FY2027 registration details:

  • Registration window: March 4 through 19, 2026
  • Registration fee: $215 per beneficiary (non-refundable)
  • New requirement: Employers must provide the SOC code and area of intended employment at the registration stage for wage-level determination
  • Selection method: Wage-weighted selection replaces random lottery

How wage-weighted selection works:

The DHS final rule published December 29, 2025 assigns weighted entries based on the OEWS prevailing wage level for the offered position:

  • Level I wages: 1 entry (lowest selection probability)
  • Level II wages: 2 entries
  • Level III wages: 3 entries
  • Level IV wages: 4 entries (highest selection probability)

The system remains beneficiary-centric: each unique beneficiary receives one chance regardless of how many employers register them. If multiple employers register the same person at different wage levels, the lowest level determines the number of entries. For context, the FY2026 lottery selected approximately 118,660 beneficiaries from roughly 336,153 unique eligible beneficiaries, yielding a selection rate of about 35% per USCIS data.

Selection notifications typically arrive by late March. If selected, employers have at least a 90-day filing window (expected April 1 through June 30, 2026).

If not selected:

  • The employee remains in L-1 status with no impact to their current authorization
  • The employer can re-register the following year
  • Alternative strategies may include an EB-2 NIW self-petition, an O-1A extraordinary ability visa, L-1 extension, or transfer to a cap-exempt employer

Phase 3: LCA Certification and Petition Filing (1 to 2 Months)

Once the registration is selected, the employer must obtain a certified Labor Condition Application from the DOL before filing the I-129 petition with USCIS. This phase involves significant employer compliance obligations that do not exist under L-1.

Step 1: File the Labor Condition Application (LCA)

■ **The tasks**
A. From the H-1B registration excerpt, echo the stretch from "Once the registration" through "exist under L-1.".
B. Translate this sentence from the H-1B registration excerpt into Spanish: "Selection notifications typically arrive by late March."
C. Go on with the H-1B registration excerpt from the point where it stops.
The rows that come next can be left aside.

■ **Raw records**
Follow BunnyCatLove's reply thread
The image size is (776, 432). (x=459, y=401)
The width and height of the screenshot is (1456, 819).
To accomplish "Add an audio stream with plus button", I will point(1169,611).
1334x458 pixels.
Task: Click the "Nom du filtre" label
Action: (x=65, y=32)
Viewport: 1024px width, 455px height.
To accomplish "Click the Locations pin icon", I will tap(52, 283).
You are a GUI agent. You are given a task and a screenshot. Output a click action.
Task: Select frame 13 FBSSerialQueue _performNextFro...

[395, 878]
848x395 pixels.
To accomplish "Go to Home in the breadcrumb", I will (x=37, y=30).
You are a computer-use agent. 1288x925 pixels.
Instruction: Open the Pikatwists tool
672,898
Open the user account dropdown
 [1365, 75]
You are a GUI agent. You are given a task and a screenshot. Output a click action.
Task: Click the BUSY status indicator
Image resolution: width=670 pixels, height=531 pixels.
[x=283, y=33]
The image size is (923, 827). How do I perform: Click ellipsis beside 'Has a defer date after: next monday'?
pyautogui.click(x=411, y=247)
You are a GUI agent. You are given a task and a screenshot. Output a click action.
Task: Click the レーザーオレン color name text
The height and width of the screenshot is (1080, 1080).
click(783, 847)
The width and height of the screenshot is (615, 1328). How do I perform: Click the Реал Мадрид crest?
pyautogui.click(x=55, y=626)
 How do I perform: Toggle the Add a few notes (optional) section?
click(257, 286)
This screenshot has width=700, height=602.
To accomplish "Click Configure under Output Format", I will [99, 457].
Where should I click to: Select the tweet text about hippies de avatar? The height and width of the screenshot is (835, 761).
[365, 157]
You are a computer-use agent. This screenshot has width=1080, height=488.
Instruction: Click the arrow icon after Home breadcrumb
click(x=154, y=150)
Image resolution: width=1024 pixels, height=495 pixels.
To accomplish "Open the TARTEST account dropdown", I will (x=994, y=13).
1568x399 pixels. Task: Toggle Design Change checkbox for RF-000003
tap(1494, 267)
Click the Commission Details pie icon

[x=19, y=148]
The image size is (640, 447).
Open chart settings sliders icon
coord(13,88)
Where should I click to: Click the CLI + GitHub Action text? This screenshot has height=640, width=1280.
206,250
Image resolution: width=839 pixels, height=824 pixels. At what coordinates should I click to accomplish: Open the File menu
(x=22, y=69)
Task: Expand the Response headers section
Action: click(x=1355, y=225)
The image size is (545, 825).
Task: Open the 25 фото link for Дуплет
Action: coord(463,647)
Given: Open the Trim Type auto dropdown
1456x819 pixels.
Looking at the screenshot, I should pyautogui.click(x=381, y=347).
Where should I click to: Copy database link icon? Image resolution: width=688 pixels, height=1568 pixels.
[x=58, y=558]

■ **Exercise answers**
A.
Once the registration is selected, the employer must obtain a certified Labor Condition Application from the DOL before filing the I-129 petition with USCIS. This phase involves significant employer compliance obligations that do not exist under L-1.

B. Las notificaciones de selección suelen llegar a finales de marzo.

C.
The employer files Form ETA-9035 electronically through the DOL's FLAG system. The LCA requires four attestations:

  • Wages: The employer will pay the H-1B worker at least the higher of the actual wage (what similarly employed workers at the company earn) or the prevailing wage for the occupation in the area of intended employment
  • Working conditions: Employing the H-1B worker will not adversely affect the working conditions of similarly employed U.S. workers
  • Strike/lockout: There is no strike or lockout at the place of employment
  • Notice: The employer has provided notice of the LCA filing to the bargaining representative or has posted notice at the worksite for 10 consecutive days, per 20 CFR §655.734

DOL typically certifies LCAs within 7 working days of submission. The employer must maintain a public access file containing the certified LCA, prevailing wage documentation, actual wage information, and notice evidence, available for public inspection within one working day of filing per 20 CFR §655.760.

Step 2: File Form I-129 with USCIS

The employer files Form I-129 with the H Classification Supplement and H-1B Data Collection Supplement, selecting "Change of Status" as the requested action. This allows the L-1 holder to transition without leaving the United States.

Required supporting documentation:

  • Employer documents: Company organizational chart, business registration, recent tax returns or annual reports, job description with minimum requirements, and evidence of the specialty occupation nature of the position
  • Employee documents: Current I-94 record, valid passport, L-1 I-797 approval notice, educational credentials with evaluations for foreign degrees, resume or CV, and any professional licenses
  • LCA: The certified ETA-9035 corresponding to the job location and offered wage
  • Dependent change of status: Form I-539 for L-2 dependents changing to H-4, filed concurrently with the I-129

For employers managing multiple visa transfers or building an H-1B program, Alma's business immigration platform handles LCA filing, I-129 preparation, compliance tracking, and dependent applications in a single coordinated process. Contact the team to learn more about your company's options.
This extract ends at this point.